# My first waterloop i got a couple questions.



## Mottoman216 (Feb 26, 2010)

Hey tsf,

i bought the "kit" from frozen cpu its the The XSPC Rasa 750 RS240, im only using distilled water, 1 killcoil, and a few drops of PT Nuke. i got x2 Apache black's pushing air from the rads from the inside to out of the top of the case.

(XSPC Rasa 750 RS240 Universal CPU Water Cooling Kit -HOT! - FrozenCPU.com) 

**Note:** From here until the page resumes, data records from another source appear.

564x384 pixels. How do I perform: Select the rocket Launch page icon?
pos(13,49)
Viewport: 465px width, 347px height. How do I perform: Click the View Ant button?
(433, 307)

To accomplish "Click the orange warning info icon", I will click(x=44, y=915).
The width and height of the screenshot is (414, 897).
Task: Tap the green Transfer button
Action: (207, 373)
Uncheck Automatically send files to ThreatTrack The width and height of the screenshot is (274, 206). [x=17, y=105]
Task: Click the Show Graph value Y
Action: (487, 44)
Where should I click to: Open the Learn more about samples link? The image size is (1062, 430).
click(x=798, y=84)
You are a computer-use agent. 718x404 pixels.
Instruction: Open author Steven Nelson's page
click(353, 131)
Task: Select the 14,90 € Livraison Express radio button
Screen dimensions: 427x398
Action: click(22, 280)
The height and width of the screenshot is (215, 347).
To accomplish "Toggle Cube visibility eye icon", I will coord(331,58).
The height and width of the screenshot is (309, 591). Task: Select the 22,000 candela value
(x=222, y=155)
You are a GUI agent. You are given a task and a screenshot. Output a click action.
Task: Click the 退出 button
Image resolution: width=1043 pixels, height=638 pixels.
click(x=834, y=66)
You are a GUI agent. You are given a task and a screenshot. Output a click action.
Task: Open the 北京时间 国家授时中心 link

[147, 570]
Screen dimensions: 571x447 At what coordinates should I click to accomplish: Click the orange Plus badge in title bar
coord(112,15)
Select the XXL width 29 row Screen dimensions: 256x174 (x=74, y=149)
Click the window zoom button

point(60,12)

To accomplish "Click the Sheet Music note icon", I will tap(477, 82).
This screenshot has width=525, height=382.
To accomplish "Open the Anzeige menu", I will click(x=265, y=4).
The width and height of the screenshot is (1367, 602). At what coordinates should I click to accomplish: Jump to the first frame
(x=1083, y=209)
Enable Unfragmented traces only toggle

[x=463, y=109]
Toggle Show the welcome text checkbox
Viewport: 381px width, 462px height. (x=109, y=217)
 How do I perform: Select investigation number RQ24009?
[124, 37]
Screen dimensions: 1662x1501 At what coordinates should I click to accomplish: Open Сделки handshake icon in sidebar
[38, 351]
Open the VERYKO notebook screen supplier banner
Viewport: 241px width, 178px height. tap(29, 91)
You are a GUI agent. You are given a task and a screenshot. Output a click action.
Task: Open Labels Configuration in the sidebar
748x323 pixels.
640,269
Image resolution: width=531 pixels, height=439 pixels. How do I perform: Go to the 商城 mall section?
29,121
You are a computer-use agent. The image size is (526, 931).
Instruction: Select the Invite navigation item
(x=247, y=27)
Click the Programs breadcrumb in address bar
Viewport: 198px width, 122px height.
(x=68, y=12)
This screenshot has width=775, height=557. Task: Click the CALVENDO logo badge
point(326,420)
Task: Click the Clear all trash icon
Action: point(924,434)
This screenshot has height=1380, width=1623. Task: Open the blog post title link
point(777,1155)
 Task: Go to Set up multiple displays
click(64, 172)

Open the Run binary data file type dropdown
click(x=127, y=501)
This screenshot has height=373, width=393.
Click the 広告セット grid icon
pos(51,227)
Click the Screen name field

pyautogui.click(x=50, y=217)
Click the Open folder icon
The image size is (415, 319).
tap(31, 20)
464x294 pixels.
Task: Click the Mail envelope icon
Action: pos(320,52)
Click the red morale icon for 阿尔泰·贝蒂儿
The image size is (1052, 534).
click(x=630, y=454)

im just wondering if my temps are too high for this setup. 
Bios shows cpu - 27c, Core temps show idle 34,32,32,29 and underload with LinX for an hour i got 59,57,58,55

cpu - core i7 950 @ 3.8ghz 1.24vcore 200x19 3600 qpi link

also i have it set up so the water goes from res/pump<cpu<rad<res is that the correct method, also i think my tubing may be too short but there is no kinks in it whats so ever just when i see other water loops it seems like they have alot of slack in their tubing compared to mine.

Asus Sabertooth x58
core i7 950
12gb mushkin redline 4x3 7-9-8-24
msi gtx 580
corsair tx750
coolermaster HAF X


----------



## Mottoman216 (Feb 26, 2010)

I Forgot a to ad a few things...

I have hyper threading enabled, ambient temps are around 26c, im using mx-4 thermal compound.

i believe that there is no air bubbles is there any way to make sure?? can i shake my case around or tilt it?


----------



## Tyree (May 10, 2009)

Those temps are fine. If you do not see any air bubbles there probably aren't any.


----------